Immunitrack Report from the NeoAg Summit, 14-16 November 2018, Boston

As next generation sequencing (NGS) becomes increasingly important in cancer therapy, clinicians are faced with an overwhelming flood of mutanome data. NGS identifies many potential neo-epitopes from somatic mutations in tumors, but the question remains: which neo-epitopes are immunogenic?

Recently, Immunitrack attended the 2-day NeoAg Summit in Cambridge, Boston. The summit covered plenty of ground with twin tracks in ‘Prediction and Discovery’ and ‘Clinical Development & Manufacturing.’ The NeoAg summit highlighted significant progress - but also outstanding issues - in the neo-antigen field. One issue of high interest to us at Immunitrack is improving the selection of appropriate neoantigen candidates. Given the use of peptides in cancer vaccines, this selection is crucial to a vaccine’s therapeutic value.

If personalised cancer therapeutics is to be realized, there is an urgent need to identify immune system-targeting neo-antigens or neo-epitopes. A typical first screen for immunogenic epitopes relies upon bioinformatics tools for prediction of binding to the different classes of major histocompatibility complex, MHC. One speaker at the summit described the current epitope-binding prediction tools as “not fit for purpose.”
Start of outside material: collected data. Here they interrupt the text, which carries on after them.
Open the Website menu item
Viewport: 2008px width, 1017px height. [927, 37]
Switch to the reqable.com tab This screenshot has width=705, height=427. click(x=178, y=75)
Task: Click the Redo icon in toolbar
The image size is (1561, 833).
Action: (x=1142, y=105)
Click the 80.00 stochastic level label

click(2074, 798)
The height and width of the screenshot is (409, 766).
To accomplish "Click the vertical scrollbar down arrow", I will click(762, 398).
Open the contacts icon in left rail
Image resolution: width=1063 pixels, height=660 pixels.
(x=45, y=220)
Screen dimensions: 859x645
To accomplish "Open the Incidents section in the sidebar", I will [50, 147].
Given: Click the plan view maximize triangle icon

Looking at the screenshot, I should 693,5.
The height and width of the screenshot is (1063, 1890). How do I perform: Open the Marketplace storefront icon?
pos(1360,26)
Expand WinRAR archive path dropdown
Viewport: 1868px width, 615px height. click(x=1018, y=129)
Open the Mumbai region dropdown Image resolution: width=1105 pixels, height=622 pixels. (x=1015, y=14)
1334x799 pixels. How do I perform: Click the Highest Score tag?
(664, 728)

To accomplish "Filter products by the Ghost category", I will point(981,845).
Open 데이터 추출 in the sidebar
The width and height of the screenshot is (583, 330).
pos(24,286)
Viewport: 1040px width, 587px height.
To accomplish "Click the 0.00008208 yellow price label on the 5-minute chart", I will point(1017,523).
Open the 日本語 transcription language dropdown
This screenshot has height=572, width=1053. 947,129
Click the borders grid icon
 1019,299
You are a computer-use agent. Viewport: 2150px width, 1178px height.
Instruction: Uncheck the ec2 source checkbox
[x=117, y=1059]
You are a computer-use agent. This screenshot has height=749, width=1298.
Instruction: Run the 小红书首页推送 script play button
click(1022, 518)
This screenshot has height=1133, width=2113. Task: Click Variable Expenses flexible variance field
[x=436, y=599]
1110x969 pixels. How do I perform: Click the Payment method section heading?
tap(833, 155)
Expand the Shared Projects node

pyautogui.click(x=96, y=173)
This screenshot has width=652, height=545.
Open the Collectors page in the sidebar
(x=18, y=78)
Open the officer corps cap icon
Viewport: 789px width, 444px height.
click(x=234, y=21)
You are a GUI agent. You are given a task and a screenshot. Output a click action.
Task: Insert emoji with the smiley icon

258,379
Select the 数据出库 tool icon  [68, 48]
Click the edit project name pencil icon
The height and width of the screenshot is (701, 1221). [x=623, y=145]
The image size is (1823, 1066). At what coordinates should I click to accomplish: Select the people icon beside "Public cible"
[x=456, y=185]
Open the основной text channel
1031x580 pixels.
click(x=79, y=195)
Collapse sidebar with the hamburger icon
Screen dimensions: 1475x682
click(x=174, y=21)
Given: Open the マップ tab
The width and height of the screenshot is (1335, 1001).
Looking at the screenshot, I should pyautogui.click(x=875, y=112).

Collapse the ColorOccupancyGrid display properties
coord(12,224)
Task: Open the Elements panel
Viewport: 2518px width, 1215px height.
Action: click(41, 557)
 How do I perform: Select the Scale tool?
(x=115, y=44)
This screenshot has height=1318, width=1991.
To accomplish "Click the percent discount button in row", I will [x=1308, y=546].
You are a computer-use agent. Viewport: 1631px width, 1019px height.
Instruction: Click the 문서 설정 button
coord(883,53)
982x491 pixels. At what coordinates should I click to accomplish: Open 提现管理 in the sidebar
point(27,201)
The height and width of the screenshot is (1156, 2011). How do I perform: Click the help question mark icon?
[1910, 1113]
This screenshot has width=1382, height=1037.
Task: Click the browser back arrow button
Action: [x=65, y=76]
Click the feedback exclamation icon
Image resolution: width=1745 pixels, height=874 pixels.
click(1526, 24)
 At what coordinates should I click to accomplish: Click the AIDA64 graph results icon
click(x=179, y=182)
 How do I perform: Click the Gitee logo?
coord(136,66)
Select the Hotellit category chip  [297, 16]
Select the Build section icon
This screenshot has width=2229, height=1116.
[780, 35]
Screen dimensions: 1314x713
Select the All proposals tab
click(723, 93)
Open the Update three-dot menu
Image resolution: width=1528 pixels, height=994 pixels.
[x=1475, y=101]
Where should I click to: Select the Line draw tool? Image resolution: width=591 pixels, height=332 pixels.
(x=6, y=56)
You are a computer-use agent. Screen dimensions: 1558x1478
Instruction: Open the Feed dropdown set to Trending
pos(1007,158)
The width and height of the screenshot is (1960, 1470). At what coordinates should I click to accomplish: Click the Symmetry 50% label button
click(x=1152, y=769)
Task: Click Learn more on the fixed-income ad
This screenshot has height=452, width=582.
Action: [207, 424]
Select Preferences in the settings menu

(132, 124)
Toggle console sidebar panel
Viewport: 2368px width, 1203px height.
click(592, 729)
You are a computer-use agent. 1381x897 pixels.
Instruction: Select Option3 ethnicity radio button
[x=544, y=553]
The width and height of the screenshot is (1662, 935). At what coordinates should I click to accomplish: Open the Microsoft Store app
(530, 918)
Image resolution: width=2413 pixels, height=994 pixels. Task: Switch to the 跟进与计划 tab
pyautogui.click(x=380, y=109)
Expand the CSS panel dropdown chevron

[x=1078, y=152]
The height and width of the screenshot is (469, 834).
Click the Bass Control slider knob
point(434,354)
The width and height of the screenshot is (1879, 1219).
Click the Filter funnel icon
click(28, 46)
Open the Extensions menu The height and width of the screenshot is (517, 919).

Our CSO, Sune Justesen, was honoured to speak at the NeoAg summit. Sune’s presentation highlighted Immunitrack’s work in running best-in-class peptide-MHC (pMHC) stability screens. Our own view is that the stability of the pMHC complex is a better indicator of immunogenicity than traditional affinity-based assays. By coincidence, a paper from Blaha et al., published the day before Sune’s presentation, fully supports this view (Cancer Immunol Res. 2018 Nov 13). Furthermore, Sune introduced Immunitrack’s software tool for the prediction of immunogenic epitopes, PrDx. PrDx is trained upon Immunitrack’s pMHC stability assay data, generated from our NeoScreen™ platform.

PrDx generates significantly less false positives (up to 80% fewer) than the industry standard (NetMHC). In this way, PrDx generates larger subsets of truly immunogenic T-cell epitopes.

In other highlights from the NeoAg Summit, the theme of improving MHC presentation prediction featured in other talks. Laronna Colbert from the FDA presented a regulatory perspective on neoantigen-based cancer therapies.

We also really appreciated the shout out from Drew Pardoll, from Johns Hopkins University School of Medicine. Professor Pardoll’s own presentation also featured the hot topic of neoantigen prediction, with better predictors being described as a “holy grail” in this field.

Finally, we’d like to thank all those attendees who spoke with Sune and Robin from Immunitrack at the NeoAg summit, who asked interesting questions and overall made our stay in Boston a very enjoyable experience.